The Taft-Hartley Act (61 Stat. 136), also known as the Labor Management Relations Act of 1947, was created after a great number of large-scale strikes had nearly disabled the automobile, steel, and packing industries, among others. These work stoppages had caused a ripple effect through the economy, leading to public panic. The Taft-Hartley Act, an amendment to the Wagner Act of 1935, was designed to benefit all parties to a labor agreement, employer, employees, and the labor union. It was clear that this new act was designed to level the unfair playing field formerly tipped in favor of labor unions. This act placed restrictions on unions that were already imposed on the employer. For example, the act made it illegal to restrain or coerce employees wishing to exercise their rights to self-organization. Also made illegal were secondary strikes, secondary boycotts, and sympathy strikes, which were designed to influence employers other than those with whom the union had a contract. Many union leaders and supporters were unhappy with these new laws, and would

seek repeal or revision on many different occasions. The act gave the employer a First Amendment right to free speech that had been severely limited by the former laws. This change allowed the employer to speak out against unionization as long as the speech did not contain threats or promises to employees.

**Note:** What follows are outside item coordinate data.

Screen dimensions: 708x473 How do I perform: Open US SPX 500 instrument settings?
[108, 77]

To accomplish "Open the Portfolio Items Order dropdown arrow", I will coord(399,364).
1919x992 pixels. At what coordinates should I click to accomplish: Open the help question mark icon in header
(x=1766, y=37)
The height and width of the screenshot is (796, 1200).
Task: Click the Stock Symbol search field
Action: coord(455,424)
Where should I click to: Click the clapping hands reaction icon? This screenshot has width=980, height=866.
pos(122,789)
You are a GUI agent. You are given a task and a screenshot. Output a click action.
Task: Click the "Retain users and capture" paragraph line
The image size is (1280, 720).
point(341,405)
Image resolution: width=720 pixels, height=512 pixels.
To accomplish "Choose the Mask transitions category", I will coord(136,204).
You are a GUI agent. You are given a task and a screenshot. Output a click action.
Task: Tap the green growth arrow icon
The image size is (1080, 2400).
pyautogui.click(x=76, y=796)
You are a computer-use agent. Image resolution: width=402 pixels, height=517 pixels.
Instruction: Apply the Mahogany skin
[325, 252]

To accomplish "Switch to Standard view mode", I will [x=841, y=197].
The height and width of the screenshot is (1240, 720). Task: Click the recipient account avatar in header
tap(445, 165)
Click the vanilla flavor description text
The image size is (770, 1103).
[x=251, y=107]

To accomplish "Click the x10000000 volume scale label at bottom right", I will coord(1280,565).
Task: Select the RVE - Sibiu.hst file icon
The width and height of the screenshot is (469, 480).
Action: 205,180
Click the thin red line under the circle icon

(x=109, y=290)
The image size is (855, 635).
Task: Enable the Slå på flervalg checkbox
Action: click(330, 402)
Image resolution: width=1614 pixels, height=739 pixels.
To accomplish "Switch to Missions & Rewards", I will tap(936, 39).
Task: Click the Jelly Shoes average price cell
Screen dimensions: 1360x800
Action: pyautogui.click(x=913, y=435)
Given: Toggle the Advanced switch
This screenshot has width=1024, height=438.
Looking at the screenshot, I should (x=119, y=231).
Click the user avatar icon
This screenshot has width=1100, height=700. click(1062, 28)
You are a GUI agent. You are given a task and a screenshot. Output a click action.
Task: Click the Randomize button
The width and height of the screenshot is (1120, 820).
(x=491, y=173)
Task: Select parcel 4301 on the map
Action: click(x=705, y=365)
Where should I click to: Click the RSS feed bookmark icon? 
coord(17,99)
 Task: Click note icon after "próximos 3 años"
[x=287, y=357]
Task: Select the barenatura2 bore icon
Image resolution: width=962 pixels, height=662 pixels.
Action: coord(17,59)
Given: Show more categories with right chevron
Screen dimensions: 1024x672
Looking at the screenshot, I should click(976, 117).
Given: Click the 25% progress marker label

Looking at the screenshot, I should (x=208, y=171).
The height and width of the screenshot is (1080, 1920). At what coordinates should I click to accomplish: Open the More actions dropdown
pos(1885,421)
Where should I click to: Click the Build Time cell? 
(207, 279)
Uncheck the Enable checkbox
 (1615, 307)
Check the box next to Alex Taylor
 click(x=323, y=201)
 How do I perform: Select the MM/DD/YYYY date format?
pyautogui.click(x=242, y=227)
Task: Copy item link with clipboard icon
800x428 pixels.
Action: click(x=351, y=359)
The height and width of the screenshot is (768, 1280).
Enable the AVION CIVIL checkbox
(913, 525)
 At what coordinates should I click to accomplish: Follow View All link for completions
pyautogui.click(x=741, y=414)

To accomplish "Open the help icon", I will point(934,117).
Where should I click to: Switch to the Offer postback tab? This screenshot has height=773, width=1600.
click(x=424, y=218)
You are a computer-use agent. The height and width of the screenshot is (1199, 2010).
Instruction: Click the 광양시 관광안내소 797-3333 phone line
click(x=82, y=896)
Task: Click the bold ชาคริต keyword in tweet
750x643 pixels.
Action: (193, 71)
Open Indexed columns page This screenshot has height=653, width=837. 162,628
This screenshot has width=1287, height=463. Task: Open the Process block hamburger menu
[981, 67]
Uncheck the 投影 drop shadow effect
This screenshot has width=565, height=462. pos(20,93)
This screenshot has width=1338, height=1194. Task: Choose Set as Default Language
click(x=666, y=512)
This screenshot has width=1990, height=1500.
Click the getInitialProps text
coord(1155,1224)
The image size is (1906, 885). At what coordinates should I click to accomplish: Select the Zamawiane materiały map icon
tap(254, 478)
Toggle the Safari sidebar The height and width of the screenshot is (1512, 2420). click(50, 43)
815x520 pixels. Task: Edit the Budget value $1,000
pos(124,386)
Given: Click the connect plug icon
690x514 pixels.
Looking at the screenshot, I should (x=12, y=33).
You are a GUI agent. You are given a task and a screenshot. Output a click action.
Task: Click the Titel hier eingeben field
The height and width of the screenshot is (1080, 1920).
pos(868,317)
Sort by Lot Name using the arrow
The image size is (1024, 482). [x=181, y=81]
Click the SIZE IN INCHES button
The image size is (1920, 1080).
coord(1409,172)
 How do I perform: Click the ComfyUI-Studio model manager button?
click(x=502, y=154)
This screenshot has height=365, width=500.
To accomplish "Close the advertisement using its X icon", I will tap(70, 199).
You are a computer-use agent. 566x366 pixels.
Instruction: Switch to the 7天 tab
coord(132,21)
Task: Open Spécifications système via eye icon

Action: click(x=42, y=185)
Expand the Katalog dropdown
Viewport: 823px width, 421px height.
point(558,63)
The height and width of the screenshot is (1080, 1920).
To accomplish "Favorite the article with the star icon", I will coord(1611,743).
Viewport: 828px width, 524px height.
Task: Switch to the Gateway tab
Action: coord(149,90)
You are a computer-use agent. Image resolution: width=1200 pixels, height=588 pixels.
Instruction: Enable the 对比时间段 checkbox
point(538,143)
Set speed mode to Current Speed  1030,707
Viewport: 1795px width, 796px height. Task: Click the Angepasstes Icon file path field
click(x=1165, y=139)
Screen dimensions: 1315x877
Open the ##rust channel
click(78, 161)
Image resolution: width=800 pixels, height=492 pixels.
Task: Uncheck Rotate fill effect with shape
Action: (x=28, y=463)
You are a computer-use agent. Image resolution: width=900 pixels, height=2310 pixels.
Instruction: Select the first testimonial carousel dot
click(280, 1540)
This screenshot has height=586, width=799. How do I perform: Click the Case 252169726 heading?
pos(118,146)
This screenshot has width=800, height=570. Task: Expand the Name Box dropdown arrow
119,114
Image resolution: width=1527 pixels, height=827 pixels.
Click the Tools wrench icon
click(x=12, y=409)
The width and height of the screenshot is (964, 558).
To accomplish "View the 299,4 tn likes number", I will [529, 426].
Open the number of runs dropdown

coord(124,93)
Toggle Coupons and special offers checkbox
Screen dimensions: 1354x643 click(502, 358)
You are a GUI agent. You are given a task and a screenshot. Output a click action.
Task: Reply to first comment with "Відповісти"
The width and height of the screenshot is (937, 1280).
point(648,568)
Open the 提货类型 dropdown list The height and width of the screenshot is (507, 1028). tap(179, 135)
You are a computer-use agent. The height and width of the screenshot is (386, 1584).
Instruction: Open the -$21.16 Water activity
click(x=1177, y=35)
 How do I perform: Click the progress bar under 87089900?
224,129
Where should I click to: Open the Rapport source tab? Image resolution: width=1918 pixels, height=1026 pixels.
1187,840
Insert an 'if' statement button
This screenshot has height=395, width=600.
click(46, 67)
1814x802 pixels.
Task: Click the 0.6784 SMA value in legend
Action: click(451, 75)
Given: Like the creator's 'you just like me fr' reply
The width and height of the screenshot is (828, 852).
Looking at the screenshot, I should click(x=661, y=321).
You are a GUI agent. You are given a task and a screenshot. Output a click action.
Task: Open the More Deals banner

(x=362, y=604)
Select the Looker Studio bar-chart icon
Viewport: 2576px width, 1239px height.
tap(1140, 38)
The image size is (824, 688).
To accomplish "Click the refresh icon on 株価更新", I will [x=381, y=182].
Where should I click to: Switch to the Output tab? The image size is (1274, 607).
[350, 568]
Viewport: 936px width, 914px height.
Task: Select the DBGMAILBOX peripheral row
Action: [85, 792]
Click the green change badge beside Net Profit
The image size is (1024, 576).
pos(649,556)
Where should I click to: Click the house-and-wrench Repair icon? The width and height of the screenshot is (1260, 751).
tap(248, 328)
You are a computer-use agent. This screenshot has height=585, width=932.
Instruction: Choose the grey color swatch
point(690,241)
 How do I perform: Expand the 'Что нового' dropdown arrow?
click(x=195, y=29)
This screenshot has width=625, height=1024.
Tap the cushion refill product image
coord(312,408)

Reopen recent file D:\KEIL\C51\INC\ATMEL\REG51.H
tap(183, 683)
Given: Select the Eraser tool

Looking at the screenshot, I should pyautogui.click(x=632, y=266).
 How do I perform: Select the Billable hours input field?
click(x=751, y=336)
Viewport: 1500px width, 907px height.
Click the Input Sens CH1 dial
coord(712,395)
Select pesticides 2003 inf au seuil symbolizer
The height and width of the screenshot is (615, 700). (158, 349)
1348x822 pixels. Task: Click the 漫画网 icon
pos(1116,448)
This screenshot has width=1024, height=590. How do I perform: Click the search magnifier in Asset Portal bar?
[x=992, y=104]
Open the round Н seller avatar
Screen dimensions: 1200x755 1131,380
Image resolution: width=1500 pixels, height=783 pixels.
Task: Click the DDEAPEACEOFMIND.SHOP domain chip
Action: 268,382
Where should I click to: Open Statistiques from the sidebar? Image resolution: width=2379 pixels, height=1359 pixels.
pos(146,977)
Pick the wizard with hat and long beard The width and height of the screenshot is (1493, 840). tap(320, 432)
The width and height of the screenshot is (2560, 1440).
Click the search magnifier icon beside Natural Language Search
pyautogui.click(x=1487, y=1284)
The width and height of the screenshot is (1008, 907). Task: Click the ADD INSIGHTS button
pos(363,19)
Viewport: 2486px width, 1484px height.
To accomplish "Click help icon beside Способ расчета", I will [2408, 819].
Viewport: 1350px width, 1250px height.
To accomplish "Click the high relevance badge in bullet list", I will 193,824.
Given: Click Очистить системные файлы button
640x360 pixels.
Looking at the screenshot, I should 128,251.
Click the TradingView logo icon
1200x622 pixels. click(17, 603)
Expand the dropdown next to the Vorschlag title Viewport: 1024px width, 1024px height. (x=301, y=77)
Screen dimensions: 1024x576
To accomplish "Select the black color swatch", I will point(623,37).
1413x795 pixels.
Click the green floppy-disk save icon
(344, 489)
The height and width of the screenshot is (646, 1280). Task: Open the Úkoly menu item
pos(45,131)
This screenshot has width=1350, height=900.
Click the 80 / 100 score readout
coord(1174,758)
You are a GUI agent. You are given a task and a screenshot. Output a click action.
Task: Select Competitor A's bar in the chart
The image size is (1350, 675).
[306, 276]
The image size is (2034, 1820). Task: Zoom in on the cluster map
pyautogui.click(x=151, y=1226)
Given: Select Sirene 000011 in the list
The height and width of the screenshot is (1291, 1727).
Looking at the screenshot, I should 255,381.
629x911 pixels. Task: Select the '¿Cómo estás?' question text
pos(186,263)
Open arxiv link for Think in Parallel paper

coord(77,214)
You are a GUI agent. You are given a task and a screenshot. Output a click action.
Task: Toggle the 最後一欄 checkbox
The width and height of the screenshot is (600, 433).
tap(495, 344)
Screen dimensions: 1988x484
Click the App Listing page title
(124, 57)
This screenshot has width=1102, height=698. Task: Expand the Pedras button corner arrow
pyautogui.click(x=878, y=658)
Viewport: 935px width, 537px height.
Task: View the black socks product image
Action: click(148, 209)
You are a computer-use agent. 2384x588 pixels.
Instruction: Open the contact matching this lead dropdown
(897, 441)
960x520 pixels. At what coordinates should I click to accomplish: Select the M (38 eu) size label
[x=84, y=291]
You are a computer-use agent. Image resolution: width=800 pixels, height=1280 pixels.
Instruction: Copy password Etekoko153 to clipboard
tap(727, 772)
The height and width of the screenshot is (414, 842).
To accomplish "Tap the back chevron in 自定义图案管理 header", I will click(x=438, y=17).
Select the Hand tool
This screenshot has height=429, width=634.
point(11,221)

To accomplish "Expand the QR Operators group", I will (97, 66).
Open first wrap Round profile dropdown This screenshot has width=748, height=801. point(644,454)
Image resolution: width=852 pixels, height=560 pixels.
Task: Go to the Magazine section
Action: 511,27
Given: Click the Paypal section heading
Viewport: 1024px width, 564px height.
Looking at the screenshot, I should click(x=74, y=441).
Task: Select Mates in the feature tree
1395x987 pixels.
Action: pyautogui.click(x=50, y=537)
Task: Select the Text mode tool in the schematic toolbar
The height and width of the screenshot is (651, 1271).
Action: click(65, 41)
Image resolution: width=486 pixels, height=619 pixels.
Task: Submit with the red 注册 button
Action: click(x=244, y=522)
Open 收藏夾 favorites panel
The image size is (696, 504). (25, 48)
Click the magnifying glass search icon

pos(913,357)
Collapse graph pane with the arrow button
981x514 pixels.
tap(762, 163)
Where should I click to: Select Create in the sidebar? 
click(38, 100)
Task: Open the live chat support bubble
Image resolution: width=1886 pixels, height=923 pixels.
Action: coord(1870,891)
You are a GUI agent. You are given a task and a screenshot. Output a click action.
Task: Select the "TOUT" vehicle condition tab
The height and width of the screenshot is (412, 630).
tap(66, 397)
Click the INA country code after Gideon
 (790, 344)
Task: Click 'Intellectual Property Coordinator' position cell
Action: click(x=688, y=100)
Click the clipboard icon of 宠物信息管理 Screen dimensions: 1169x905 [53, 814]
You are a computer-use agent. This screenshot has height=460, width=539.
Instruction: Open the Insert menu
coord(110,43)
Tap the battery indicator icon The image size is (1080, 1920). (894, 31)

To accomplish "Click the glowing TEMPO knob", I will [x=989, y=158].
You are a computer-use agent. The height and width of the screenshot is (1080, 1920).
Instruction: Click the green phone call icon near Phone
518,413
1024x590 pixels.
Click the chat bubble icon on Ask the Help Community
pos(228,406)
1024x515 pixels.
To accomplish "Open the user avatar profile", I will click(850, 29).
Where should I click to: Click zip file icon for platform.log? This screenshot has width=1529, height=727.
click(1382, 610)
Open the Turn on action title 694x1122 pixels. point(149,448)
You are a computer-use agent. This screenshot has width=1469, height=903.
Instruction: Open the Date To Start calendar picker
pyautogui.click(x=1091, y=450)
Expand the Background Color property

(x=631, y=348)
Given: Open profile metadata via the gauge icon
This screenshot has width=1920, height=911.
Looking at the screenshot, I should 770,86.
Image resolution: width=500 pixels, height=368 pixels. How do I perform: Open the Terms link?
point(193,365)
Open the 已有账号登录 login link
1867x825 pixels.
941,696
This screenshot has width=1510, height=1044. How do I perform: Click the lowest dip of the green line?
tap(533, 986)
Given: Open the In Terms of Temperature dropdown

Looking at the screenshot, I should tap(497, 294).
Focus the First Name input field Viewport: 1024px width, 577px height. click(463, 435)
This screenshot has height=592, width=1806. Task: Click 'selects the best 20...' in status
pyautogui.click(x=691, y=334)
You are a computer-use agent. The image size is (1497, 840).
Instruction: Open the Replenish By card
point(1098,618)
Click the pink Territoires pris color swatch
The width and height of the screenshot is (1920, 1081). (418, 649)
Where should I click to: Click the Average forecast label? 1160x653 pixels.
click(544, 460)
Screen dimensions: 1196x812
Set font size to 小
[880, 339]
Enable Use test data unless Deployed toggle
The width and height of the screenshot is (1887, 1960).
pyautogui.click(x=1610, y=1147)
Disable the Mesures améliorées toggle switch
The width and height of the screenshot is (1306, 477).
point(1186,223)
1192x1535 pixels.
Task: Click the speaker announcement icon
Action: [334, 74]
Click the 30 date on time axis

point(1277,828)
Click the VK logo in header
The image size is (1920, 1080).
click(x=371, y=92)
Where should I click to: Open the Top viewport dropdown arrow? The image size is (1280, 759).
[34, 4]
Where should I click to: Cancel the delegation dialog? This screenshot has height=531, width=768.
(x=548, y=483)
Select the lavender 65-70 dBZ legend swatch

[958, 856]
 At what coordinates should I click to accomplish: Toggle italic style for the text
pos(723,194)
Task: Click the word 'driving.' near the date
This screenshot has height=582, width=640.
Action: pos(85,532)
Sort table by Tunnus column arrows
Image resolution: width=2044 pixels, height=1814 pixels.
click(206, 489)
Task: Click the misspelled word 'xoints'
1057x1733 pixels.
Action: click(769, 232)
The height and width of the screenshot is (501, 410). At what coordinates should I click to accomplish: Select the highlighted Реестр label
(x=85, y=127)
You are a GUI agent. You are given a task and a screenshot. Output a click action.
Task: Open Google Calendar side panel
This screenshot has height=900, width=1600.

The act also limited the liability of employers based on acts of managers or supervisors to those who would be considered part of these supervisors' official duty. Therefore an employer could not be held liable for a supervisor who was harassing union members for reasons unrelated to the supervisor's actual job duties.

Landrum Griffin Act, 1959


This act is passed by the U.S. Congress, officially known as the Labor-Management Reporting and Disclosure Act. It resulted from hearings of the Senate committee on improper activities in the fields of labor and management, which uncovered evidence of collusion between dishonest employers and union officials, the use of violence by certain segments of labor leadership, and the diversion and misuse of labor union funds by high-ranking officials. The act provided for the regulation of internal union affairs, including the regulation and control of union funds. Former members of the Communist party and former convicts are prevented from holding a union office for a period of five years after resigning their Communist party membership or being released from prison. Union members are protected against abuses by a bill of rights that includes guarantees of freedom of speech and periodic secret elections. Officially called the Labor-Management Reporting and Disclosure Act, it instituted federal penalties for labour officials who misused union funds or prevented union members from exercising their legal rights.

Civil Service Reform Act, 1978

The Civil Service Reform Act of 1978 (CSRA) applies to labor organizations which represents employees in most agencies of the executive branch of the Federal Government. The legislation, however, contains two themes that at times are inconsistent with one another. First, the act seeks greater accountability of federal

employees for their performance. It does so by increasing the discretion and authority of federal managers. The provisions related to job performance reflected public and congressional concerns about the performance of federal agencies. Second, the act emphasizes protection of the rights of federal employees from abuses by federal managers. This aspect of the act was a response to the constitutional crisis of the Watergate scandals and President Richard Nixon's abuse of the civil service system. To increase the accountability of federal employees, the act gives federal managers and politically appointed officials greater control over personnel policy. The highestranking civil servants become part of a Senior Executive Service over which agency officials assert greater authority in assignment and pay. The act authorizes merit pay and bonuses that give senior officials greater control over middle-level managers. Under the act, pay, job retention, and discipline depend on job performance. In addition, the act increases the ability of each government agency to create its own standards and procedures within the framework of the act.